A list of the least observed constellations in northern skies would surely include Lacerta the Lizard, added to the celestial canon by Johannes Hevelius in 1687. Maybe THE least observed? How could that be determined, I wonder? 🤔The above image is a detail from Plate 11 of Alexander Jamieson’s Celestial Atlas published in 1822 (courtesy of Wikimedia). Jamieson’s depiction includes additional stars (now on permanent loan from the constellation Cepheus) but not part of Lacerta as originally depicted in the Firmamentum Sobiescianum, the celestial atlas created by Hevelius, published posthumously in 1690. Hevelius said of the lizard that nothing larger would fit in the space. Additional details and an image of the original constellation conceived by Hevelius can be found on Ian Ridpath’s superb website devoted to celestial atlases.

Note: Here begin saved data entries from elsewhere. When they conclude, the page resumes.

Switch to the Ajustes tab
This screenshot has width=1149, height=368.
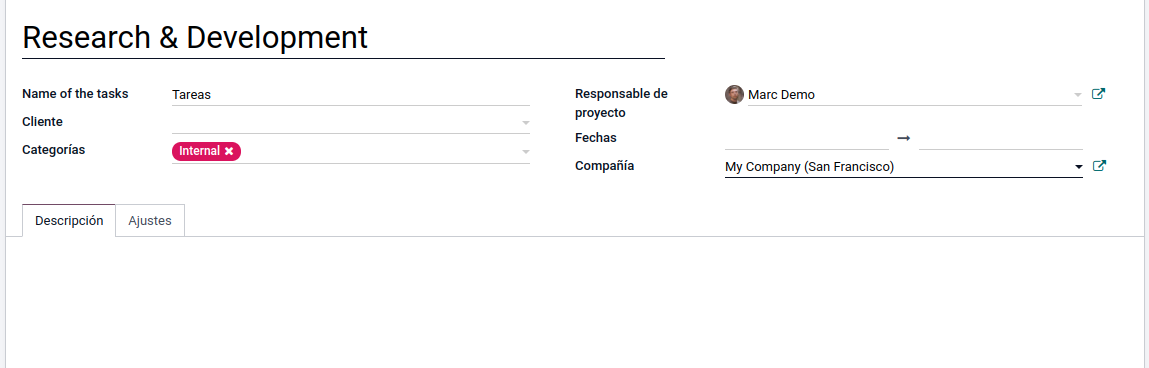pyautogui.click(x=149, y=221)
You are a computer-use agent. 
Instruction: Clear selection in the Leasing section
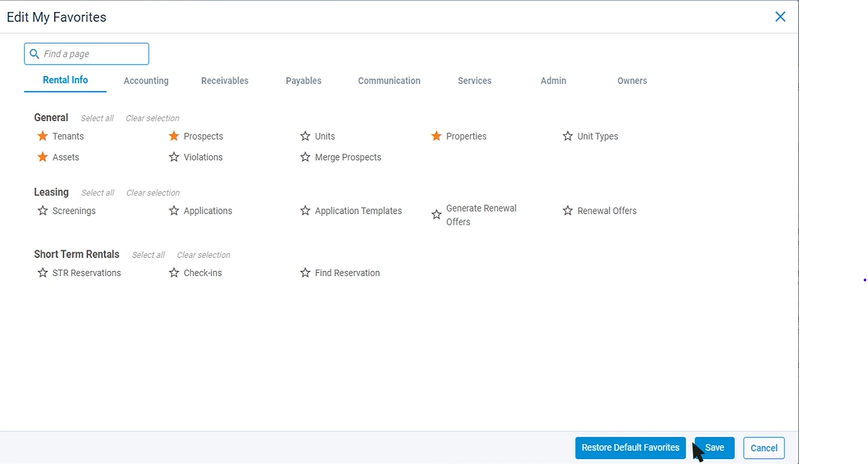pos(153,193)
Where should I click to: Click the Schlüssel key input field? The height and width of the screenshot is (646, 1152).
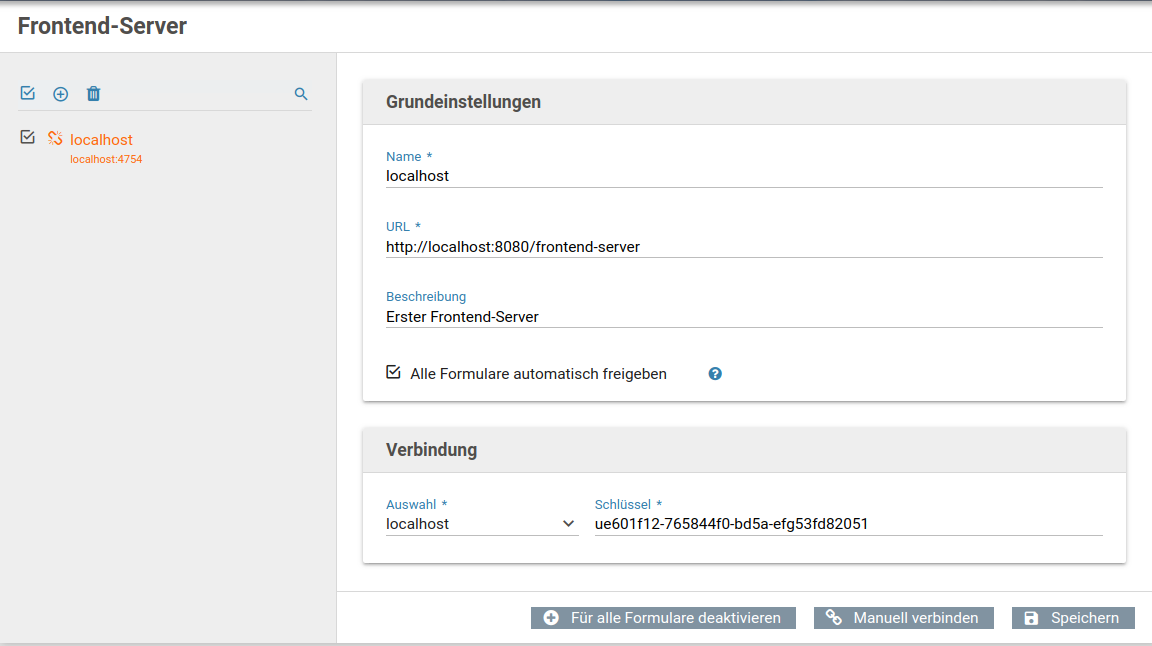pyautogui.click(x=847, y=524)
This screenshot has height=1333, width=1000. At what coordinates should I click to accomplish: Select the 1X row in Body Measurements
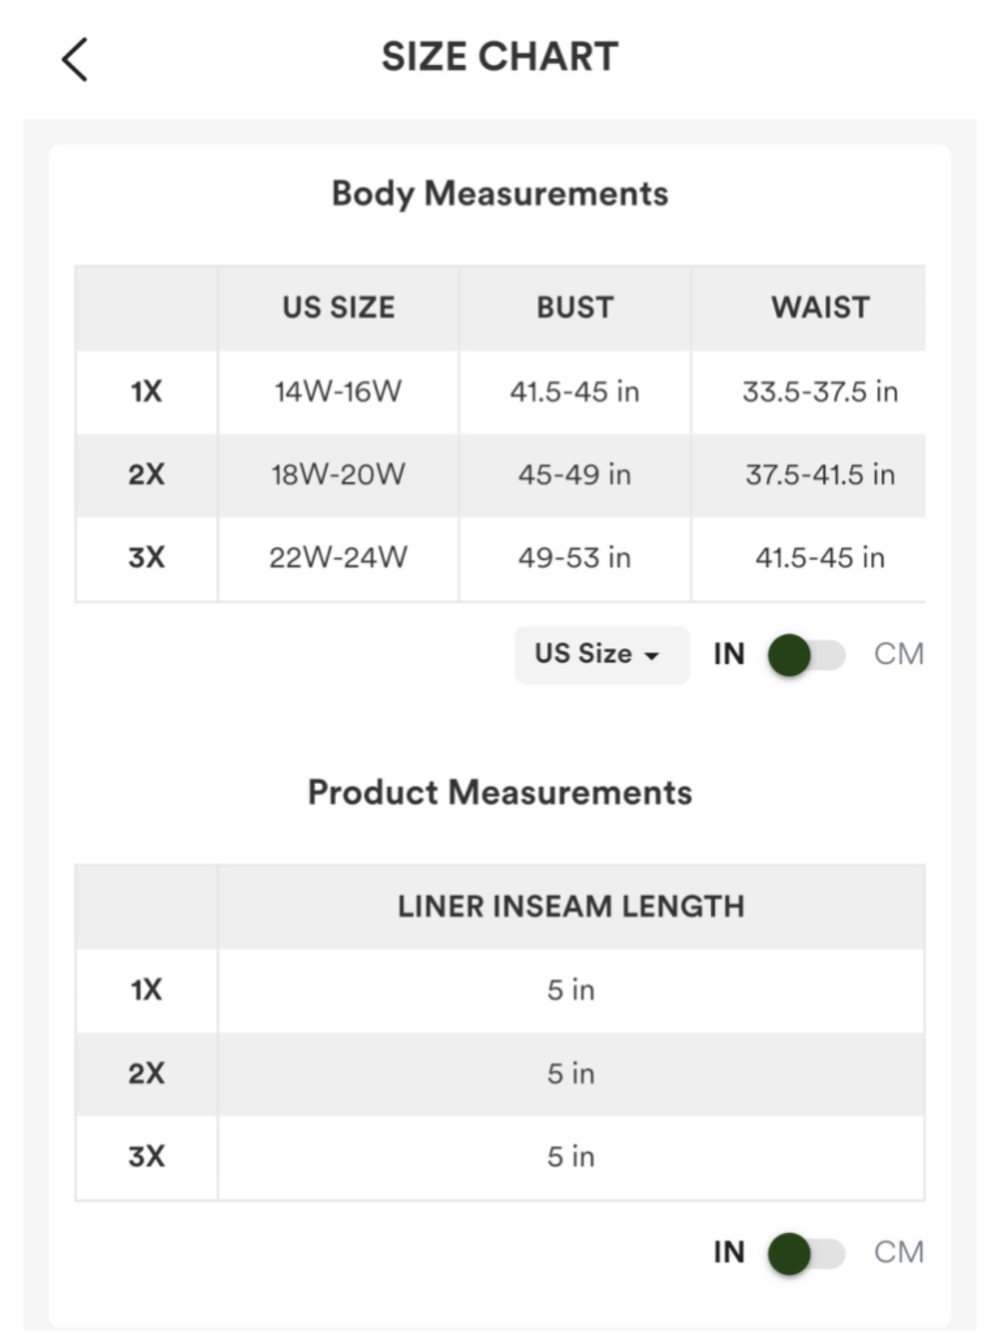500,392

This striking binocular asterism is on Lacerta’s western border (with Cygnus). I am apt to view it when roaming the skies around the open cluster M 39 in Cygnus. It includes the superb binocular double star HJ 1735, which is wide enough to be resolved with handheld binoculars, though more enjoyable to me with a mounted binocular.
AD 6.73/6.77 sep 110.16″ pa 285.6*
Distance: 921.53 / 982.75 LY
Spectral Type: B9IV / A0
Color Index: -0.037 blue-white / -0.043 blue-white
On Monday evening (9 October 2023) I met a frequent dark sky observing companion, Bill Barlow, at Lewis-Young park in Louisburg, Kansas for an evening of astronomy, which included viewing Lacerta naked-eye. It can’t be seen from my urban yard without binoculars. It is a quite small, as Hevelius stated, but fun nevertheless. It is sometimes called the Little Cassiopeia because part of its main asterism forms a “W” reminiscent of the more prominent Cassiopeia asterism (which is nearby). I’m not sure I have intentionally observed the constellation of Lacerta before. If I have done so, it has been many, many years since. It was fun to view and worth the 30 minute drive, apart from other fine deep sky views I enjoyed during the evening with the Oberwerk 100XL-SD on a Manfrotto 475B tripod along with a bevy of binocular traveling companions. 😉
When I first arrived I was surprised to find dozens of cars where Bill and I set up for observing, a consequence of impromptu overflow soccer fields immediately to the west. The main soccer field in the park, which is lighted(!) 🤨is fortunately well to the northwest, behind a thick line of trees, but rather less fortunately adjacent to the Astronomical Society of Kansas City’s Powell observatory. I wondered if Bill might have decided to set up by the observatory (the building can be used to block the soccer field lights), so I drove over to the observatory and waited for 5 minutes or so. But when Bill, who is quite punctual, did not show up I thought he might be at our customary location wondering where I was so I drove back over, only to find that he had arrived in my absence and was setting up his telescope amidst all of the soccer family cars, with remarkable aplomb. 😁The soccer games concluded in early twilight and the families departed, leaving the field and stars to Bill and me.